The air is still, the sea-loch a mirror. Through my window I watch a reflection of trees, unremarkable hazels turned into art on a saltwater canvas, painted by a master. To my left a little bay curves like the back of a new moon. I see deer running through the shallows, kicking up the still waters into a playful fun, their heads tossing carefree on this fine summer morning. They move more slowly now, heads bent to the saltgrass, soft brown velvet against the green. A family of divers paddle across the mirror, making echo ripples that won’t make land for some time. I go out to feed the birds and Jock is here, as Jock always is. I sit a minute just breathing in the gentle sunshine air and he runs up to me. Each morning he gets closer in response to my welcome voice. He looks at me and then back to the food bin, once, twice, as if to remind me of something I may have forgotten. Bird breakfast. Ok, Jock, I tell him, you win, I’ll bring it out. He follows me, landing with what must be known as a crash in ‘blackbird’ on the fence, like a startle, just inches away. I’m glad it wasn’t you the hawk got yesterday, I say, and he chirrups his own relief. Even though I know the hawk is also hungry and with young to feed, I live in hope that hawks will turn vegetarian.

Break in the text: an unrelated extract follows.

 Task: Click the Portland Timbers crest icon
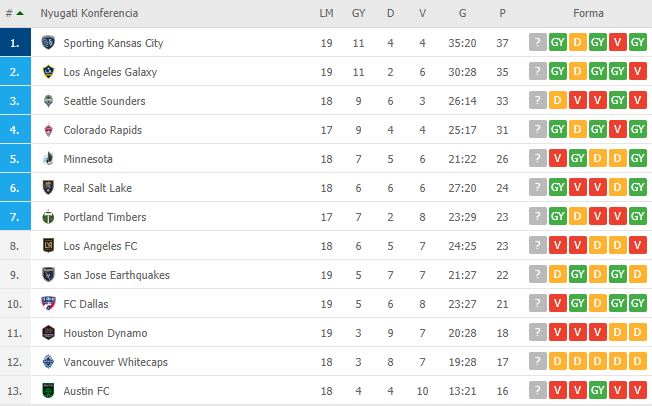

It thinks me of looking; of what I see and of what that means to me, of how it alters my inner eye, the one that so often chooses wraiths over benign spirits. Those wraiths are always available and not just to me. I can listen (yawning internally) more than often to someone with the thinking that everything has the potential to go wrong all of the time. And they are correct, it does, but it can also go far right, even if we have no control over either. Or do we?
If I watch horror and cruelty on tv, the chances are I will hold those images inside. They can and do influence my quality of sleep, my way of seeing the world, life itself and the colour of the day around me. If I decide not to infect my head with horror and cruelty, even though I know it exists, and everywhere, I can make room for light and bright which also exist, and everywhere. Reading newspapers or listening to the news are two things I abandoned years ago. I can tell you who the prime minister is (for now) but I would rather bury my nose in a good and well-crafted book, thanks all the same, than I would fret my teeth down to a pavement worrying about the state of things in this world.
What I choose to look at and how much welly I give to that lookingness is up to me. Staring across a tidal sea-loch can take up a whole morning, give or take a few snatched coffees and when I do turn away, the image glows like warm embers within. I carry that image with me all day long, feeding it with music, conversation, good books. This image calms me as I breath it deep inside, watch the embers flare into new life. No matter what wraithlike turbulence or self-doubt, chaos or disaster comes my way, I have prepped for them all. I have a dream world inside me and nobody can get their mitts on any of it. Nobody. And, like Alice, I step right in.
Hawks will come. But somewhere in between attacks, there is the chance of sunlight on my back and the wind beneath my wings.